Je repose le téléphone sur la table basse vert sapin. Si je le veux, j’ai un bateau pour le Cap Vert. Je prends 24h pour peser le pour et le contre. D’un côté, le skipper, E., m’a inspiré confiance, et notre première conversation était fluide et facile. J’apprécie son humour et surtout son honnêteté lorsqu’il m’annonce qu’il fume beaucoup et que si cela me gêne, ça sera sûrement un problème. Il a de l’expérience, et je sens que je peux apprendre à ses côtés, qu’il souhaite transmettre son savoir. D’un autre côté, cela m’oblige à commencer par monter dans un avion, à trouver un autre bateau au Cap-Vert pour traverser, et à vivre plusieurs semaines dans la fumée. Après une courte tergiversation, je décide de suivre mon instinct et accepte de faire partie de l’équipage, qui pour l’instant n’est composé que de lui et moi, avec la condition que nous soyons au moins trois – la règle de sécurité de base pour une femme étant de ne pas monter seule avec un capitaine, pour des raisons plus qu’évidentes.

Un mois plus tard, je quitte ma polaire et l’automne parisien pour le soleil des Canaries. Ici, t-shirt, short, lunettes de soleil et crème solaire sont à nouveau de mise. Je récupère mon sac à dos sur le tapis roulant de l’aéroport, monte dans un bus, et marche jusqu’à la marina, où m’accueillent E. et Mesa. Mesa, diminutif de son prénom italien, est la dernière personne à avoir rejoint l’équipage, et la première arrivée. Son grand sourire se fraie aisément un chemin derrière ses sourcils fraîchement décolorés et sa coupe wolf cut. A côté de nous deux, E. ressemble à un géant. Le soir même, il nous traitera de punks, moi avec mon crâne rasé, elle avec ses sourcils presque blancs.

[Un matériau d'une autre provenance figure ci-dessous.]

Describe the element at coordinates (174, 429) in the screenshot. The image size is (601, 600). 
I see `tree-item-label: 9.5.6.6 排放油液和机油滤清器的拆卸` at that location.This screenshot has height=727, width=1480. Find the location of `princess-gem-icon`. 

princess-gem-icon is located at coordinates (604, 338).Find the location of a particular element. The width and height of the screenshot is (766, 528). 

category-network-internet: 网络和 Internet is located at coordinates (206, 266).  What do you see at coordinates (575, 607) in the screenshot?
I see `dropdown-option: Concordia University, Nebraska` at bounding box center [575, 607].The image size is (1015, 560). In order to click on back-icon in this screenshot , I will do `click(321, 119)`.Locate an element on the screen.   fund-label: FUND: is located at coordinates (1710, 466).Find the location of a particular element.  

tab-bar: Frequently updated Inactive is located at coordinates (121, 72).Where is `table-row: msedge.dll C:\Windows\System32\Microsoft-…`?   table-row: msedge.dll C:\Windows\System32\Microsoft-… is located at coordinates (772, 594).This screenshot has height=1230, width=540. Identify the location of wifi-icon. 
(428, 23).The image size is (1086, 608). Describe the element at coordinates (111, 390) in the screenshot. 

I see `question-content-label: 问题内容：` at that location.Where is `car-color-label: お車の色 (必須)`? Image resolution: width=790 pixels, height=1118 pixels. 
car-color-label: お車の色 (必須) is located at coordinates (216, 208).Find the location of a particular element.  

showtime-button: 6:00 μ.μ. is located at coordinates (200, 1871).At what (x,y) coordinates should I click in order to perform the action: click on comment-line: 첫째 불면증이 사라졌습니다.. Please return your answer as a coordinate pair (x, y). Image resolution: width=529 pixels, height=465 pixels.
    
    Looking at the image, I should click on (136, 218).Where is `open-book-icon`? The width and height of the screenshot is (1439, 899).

On s’apprivoise tous les trois sur le bateau à quai. E. ne sort en mer que pour les grandes traversées, nous n’avons donc pas de navigation prévue avant le départ d’ici une dizaine de jours ; mais nous ne nous ennuyons pas pour autant. Dès le lendemain de notre arrivée, un gréeur envoyé par l’assurance monte au mât pour vérifier si des réparations ne doivent pas avoir lieu. Entre deux devis, il nous détaille son enfance dans la campagne anglaise entre pêche, chasse et balades en forêt, nous raconte sa chute de 1 mètre depuis le haut d’un mât et, en faisant durer le suspens, la fois où, à la MacGyver, il a dû boucher un trou dans la cale d’un voilier avec un oreiller et des planches de bois. Malheureusement, des réparations sont à prévoir sur le hauban avant de prendre le large. Des réparations qui coûtent cher et qui retardent notre départ.

Mais la vie est douce à la marina de Tenerife, au ponton numéro 10. Je commence mes journées par une session de yoga à côté du bateau, une marche dans la ville, un temps juste pour moi. Et puis chaque jour, on ne sait jamais trop à quelle heure ou à quel moment, E. nous apprend les rudiments de la voile et de la navigation en pleine mer. Il nous explique la différence entre le vent réel et le vent apparent, nous apprend les priorités sur l’eau, nous montre les drisses, les écoutes et les ris, les lignes que l’on tend et celles que l’on relâche, la VHF, l’AIS, le traceur GPS. Bien sûr, tout cela en anglais, alors je traduis dans ma tête les mots que je connais déjà en français et je retiens les nouveaux en anglais. On passe nos soirées à apprendre et réviser des nœuds : noeud de chaise, noeud papillon, noeud de cabestan, noeud de taquet. E. nous fait des quiz et des recaps, il répète les mêmes choses avec pédagogie et une patience infinie. Il nous donne des conseils pour la suite du voyage, nous raconte des histoires venues des Caraïbes et de Colombie.

Alors que l’on commence tout juste à avoir notre routine à trois, le dernier membre de l’équipage arrive bientôt sur le pont.

Certains prénoms et détails ont été modifiés pour préserver l’anonymat des personnes évoquées.